大致流程就是 Client 向ZK中注册 Watcher,如果注册成功的话,会将对应的 Watcher 存储在本地。当ZK服务器端触发 Watcher 事件之后,会向客户端发送通知,客户端会从 ClientWatchManager 中取出对应的 Watcher 进行回调。
Watcher 接口
说了那么久、Watcher 究竟是啥?有什么用处?
/** * This interface specifies the public interface an event handler class must * implement. A ZooKeeper client will get various events from the ZooKeeper * server it connects to. An application using such a client handles these * events by registering a callback object with the client. The callback object * is expected to be an instance of a class that implements Watcher interface. */ @InterfaceAudience.Public public interface Watcher { void process(WatchedEvent event); } 复制代码
只要你通过这个接口的实现类对象去向ZK服务端注册监听,那么当有ZK服务端有事件通知到Client,那么就会回调这个 process 方法。
WatchedEvent
那么 WatchedEvent 又有什么玄机呢?
public class WatchedEvent { /** * Enumeration of states the ZooKeeper may be at the event */ private final KeeperState keeperState; /** * Enumeration of types of events that may occur on the ZooKeeper */ private final EventType eventType; private String path; } 复制代码
KeeperState 和 EventType 是两个枚举类,分别代表通知状态和事件类型。path 就是 client 监听到路径。

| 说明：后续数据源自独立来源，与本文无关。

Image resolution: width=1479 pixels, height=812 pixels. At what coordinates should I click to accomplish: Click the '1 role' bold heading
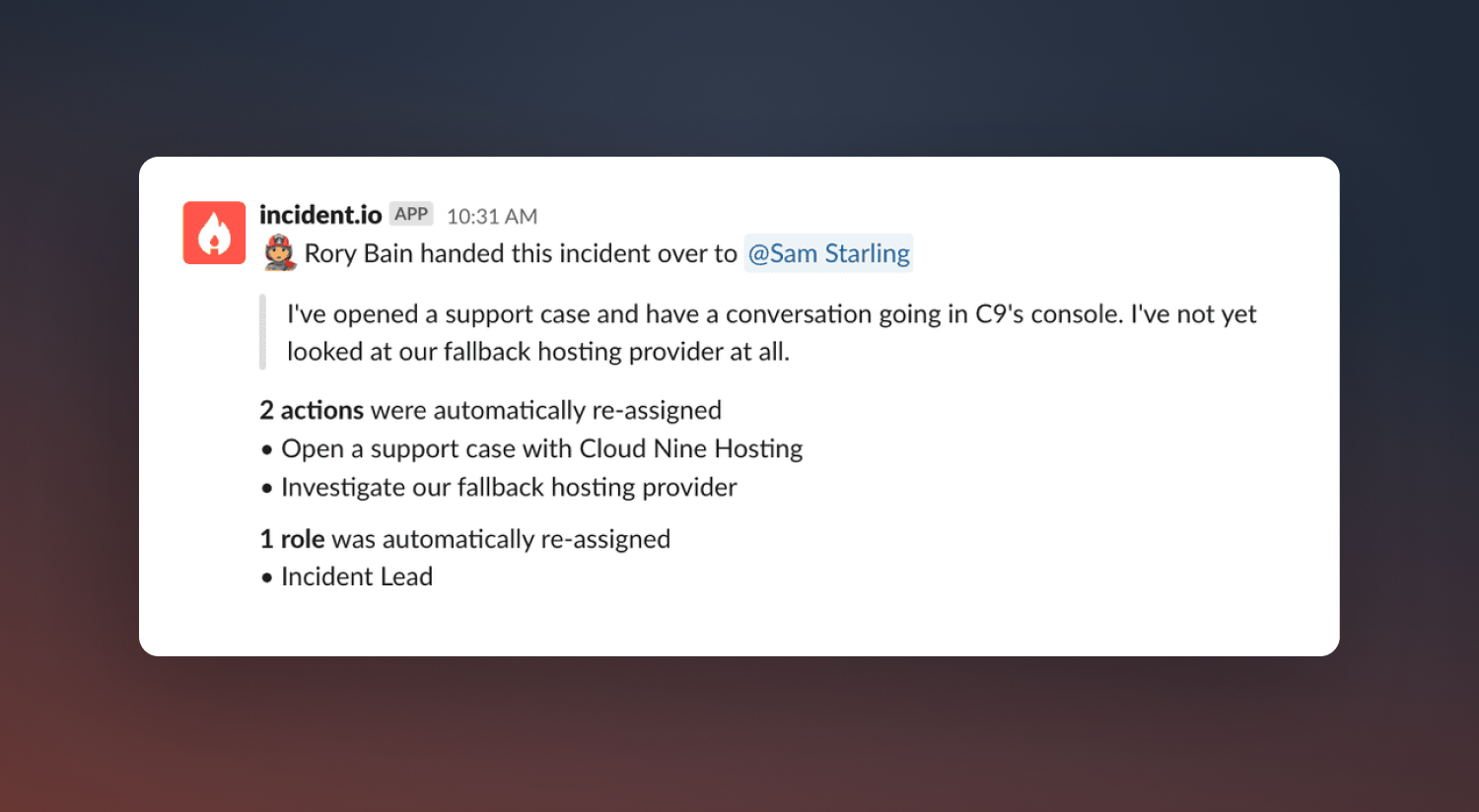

常见的 KeeperState 和 EventType 组合
KeeperState | EventType | 触发条件 | 说明 |
SyncConnected | None(-1) | 客户端与服务端成功建立会话 | 客户端和服务端处于连接状态 |
SyncConnected | NodeCreated(1) | Watcher 监听对应的数据节点被创建 | 客户端和服务端处于连接状态 |
SyncConnected | NodeDeleted(2) | Watcher 监听对应的数据节点被删除 | 客户端和服务端处于连接状态 |
SyncConnected | NodeDataChanged(3) | Watcher 监听对应的数据节点的内容发生变更(数据内容和数据版本号) | 客户端和服务端处于连接状态 |
SyncConnected | NodeChildrenChanged(4) | Watcher 监听对应的数据节点的子节点列表发生改变 | 客户端和服务端处于连接状态 |
关于 NodeDataChanged 事件类型,这里的变更包括节点的数据内容发生变更,也包括数据的版本号(dataVersion) 变更,所以只要有客户端调用了数据更新接口,不管数据内容是否发生改变、都会导致 dataVersion 发生改变,从而触发对应 Watcher 的监听。这样子就能避免典型乐观锁 ABA 的问题。
WatcherEvent
我们可以在 WatchedEvent 中发现有这么一个方法
/** * Convert WatchedEvent to type that can be sent over network */ public WatcherEvent getWrapper() { return new WatcherEvent(eventType.getIntValue(), keeperState.getIntValue(), path); } 复制代码
笼统的说,WatcherEvent 和 WatchedEvent 表示的是同一个事物,都是对服务端事件的封装。WatchedEvent 是一个用于逻辑处理的对象、而WatcherEvent 是用于传输的实体对象。从上面的代码我们可以看到,创建 WatcherEvent 的参数就是 WatchedEvent 中各个属性的值。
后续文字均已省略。